START Given records

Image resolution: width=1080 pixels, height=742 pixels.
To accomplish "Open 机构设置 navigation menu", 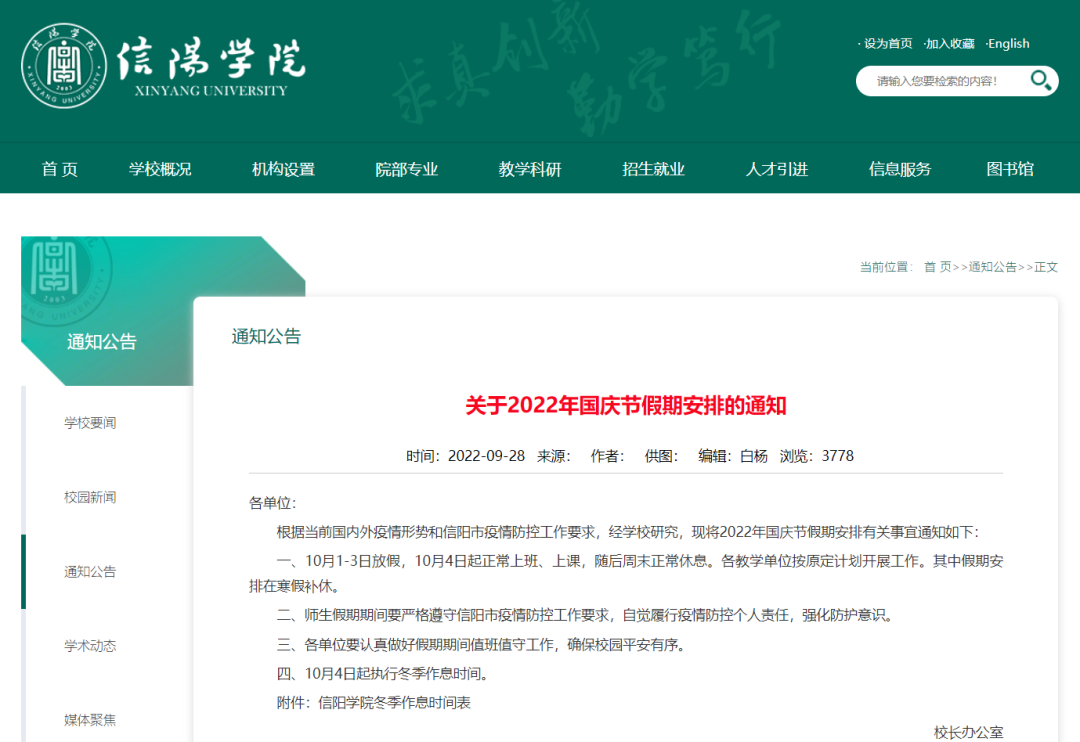I will tap(283, 169).
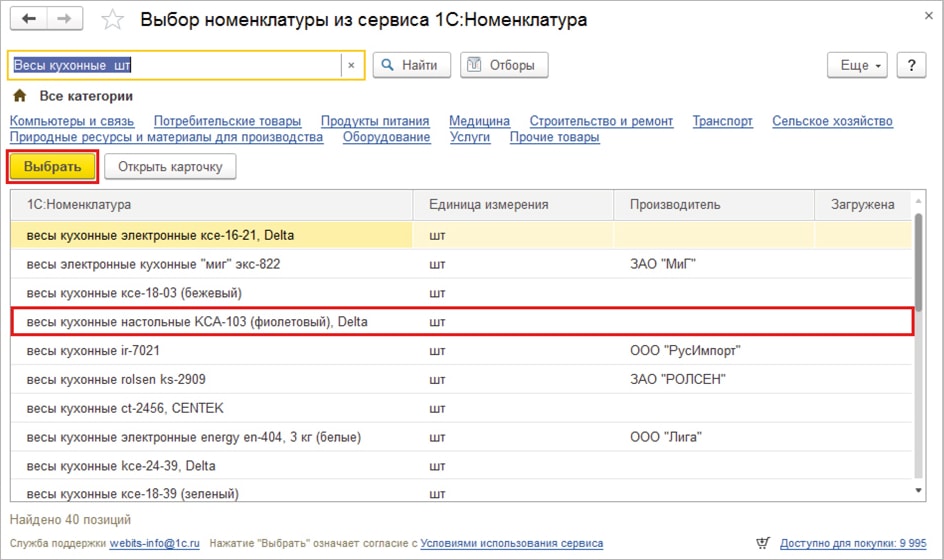The height and width of the screenshot is (560, 944).
Task: Click the shopping cart icon at bottom
Action: (x=763, y=543)
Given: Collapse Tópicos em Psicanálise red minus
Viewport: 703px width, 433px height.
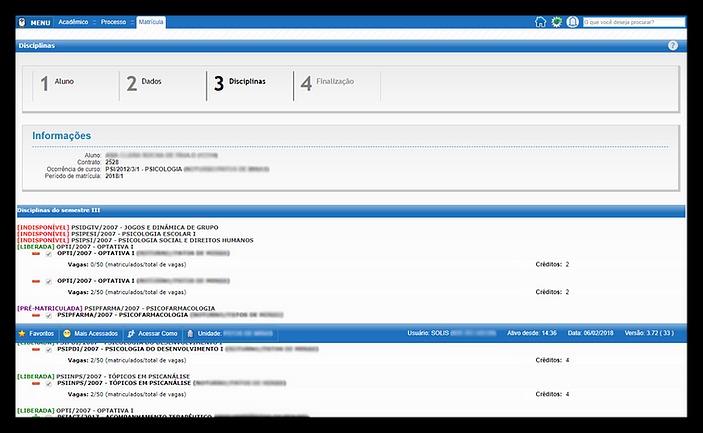Looking at the screenshot, I should coord(35,381).
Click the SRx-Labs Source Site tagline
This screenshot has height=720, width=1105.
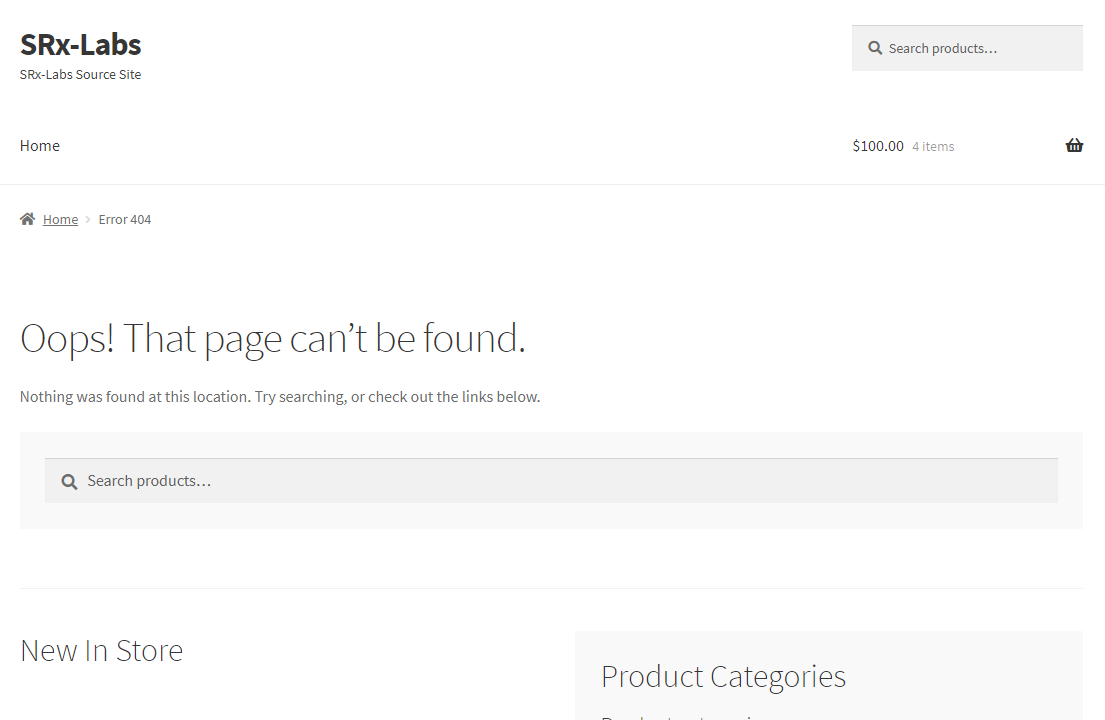click(x=80, y=75)
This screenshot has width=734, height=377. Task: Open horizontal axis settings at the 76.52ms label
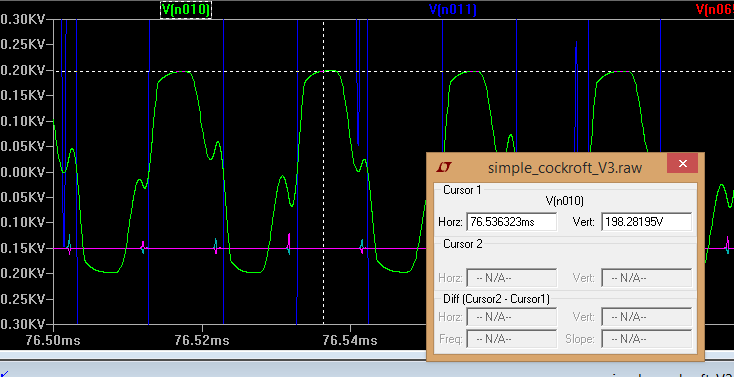[202, 340]
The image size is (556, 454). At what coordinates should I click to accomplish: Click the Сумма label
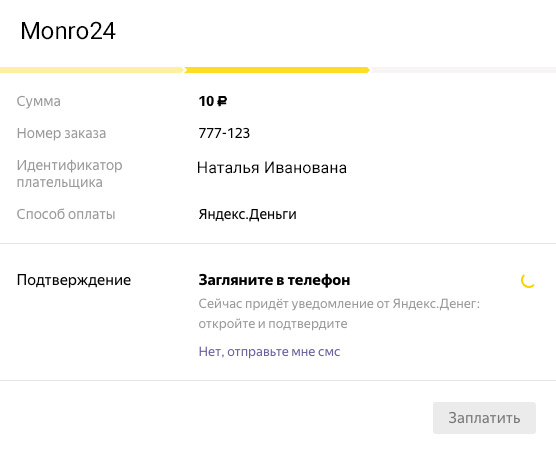39,101
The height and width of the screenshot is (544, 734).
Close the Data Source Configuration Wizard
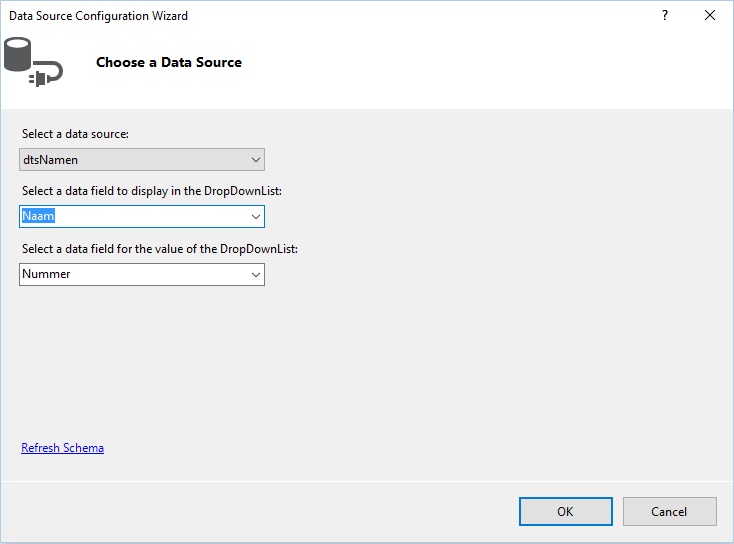pyautogui.click(x=710, y=15)
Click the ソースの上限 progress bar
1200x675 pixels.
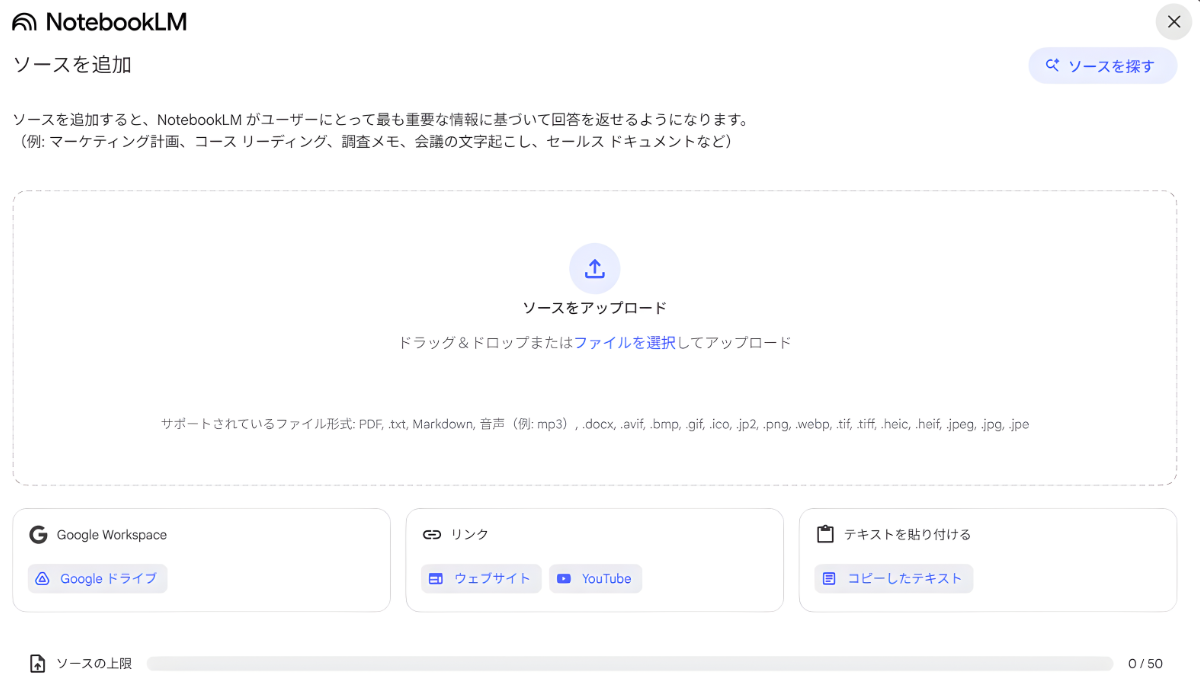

END Given records

Work item :: Write out, word for word, only the lines from the one containing "Close the Data Source Configuration Wizard" to the end of the data above; the pictures stay out.

The answer ::
Close the Data Source Configuration Wizard
pyautogui.click(x=710, y=15)
Click the ソースの上限 progress bar
1200x675 pixels.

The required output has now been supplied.